Six hundred feet south of the Rochester Canoe Club on Irondequoit Bay is a waterfront property originally conveyed from the farm of John Walzer to the Old Star Club of Rochester in 1874. The Club built a two story cottage there in 1876 on an elevated plateau with a wood foundation and no fireplace. Water came from a well, and there was an outhouse. On the north was the Oswegatchie Club (1872) and on the south the Point Lookout Club (1871), which actually started in 1868 in a tent. Prior to purchasing land, the Old Star Club camped out on the Bay. A news article tells of several Star members attending the dedication of the new Birds & Worms cottage in 1872 along with members of the Point Lookout and Dodge Clubs, who ferried other guests from the Newport House with their sail and rowboats. People got to the Bay by horse and wagon before the railroad to Sea Breeze arrived in 1879.

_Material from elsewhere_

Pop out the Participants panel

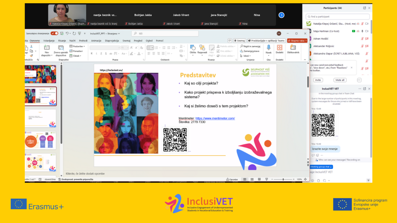(x=364, y=8)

Although the Old Star Club disappeared in 1885, its purposes were similar to RCC (started 1881), which arrived on the Bay in 1884. Old Star had at least 8 members in 1879, including Frank Andrews, one of the 7 original members of RCC; Charles Moody, who appeared in the RCC opening day regatta; C.H. Plummer, and Samuel B. Williams, who became RCC members. Andrews became RCC Commodore, and the Club's first sailing champion. Moody was a noted local swimmer, school commissioner, and served under Gen. Custer in the Civil War, where he was a survivor of the infamous Andersonville Confederate prison camp. You can see what happened: RCC arrives, merges with Remus Club, has many more members, activities, boats, competition, and a more convenient location near Newport House; so half the members of Old Star join RCC! Next, RCC builds a larger clubhouse in 1887 to house 32 members and 40 canoes, with "modern" amenities of running water, showers, toilets, and food service. Old Star fades away, sells its property, and disappears forever as a club, as did more than 30 other clubs on the Bay. Only the Rochester Canoe Club remains from those early days..
The last Old Star holdout was Charles H. Bruff, an original member and officer for most of its years. He bought the property from the club in 1885, sold it to William Richards in 1888, and joined RCC, where he held several posts over the next 20 years, but never appeared in a race. Bruff preferred paddling/cruising to the competitive style of the American Canoe Association (an RCC specialty), so he also became purser of the Genesee Canoe Club on the upper river, which George Harris had founded. Finally, he joined Rochester Yacht Club, where he was Treasurer. Bruff was an accountant and Secretary/Treasurer of Crosman Seed Co. when he died in 1920 at age 65.
The Old Star cottage became a lodge for vacations and gatherings, with visitors staying a day, overnight, or a week, from as far away as New York City. It must have felt like camping out in such a primitive cottage. Caretaker Richards died in 1937, after owning the place for 49 years, and making little or no improvements. Eugene Senn, an early Lightning (#143) sailor at Newport Yacht Club on the Bay, bought and used the cottage as a summer place until 1957, when it became a year round residence after substantial changes.
Today, Eugene's son Robert lives there with his wife, Diane, and has an old ledger book with the original plans and costs of the cottage. That book became the record of visitors to the cottage after 1915. He also has what passed for a survey in 1888, showing the Old Star and adjacent club's property lines, measured in chains and links. The original Old Star canoe shed, a dark brown structure with a tin roof, 18 Ft. long, that could store about 8 canoes, is still on the property.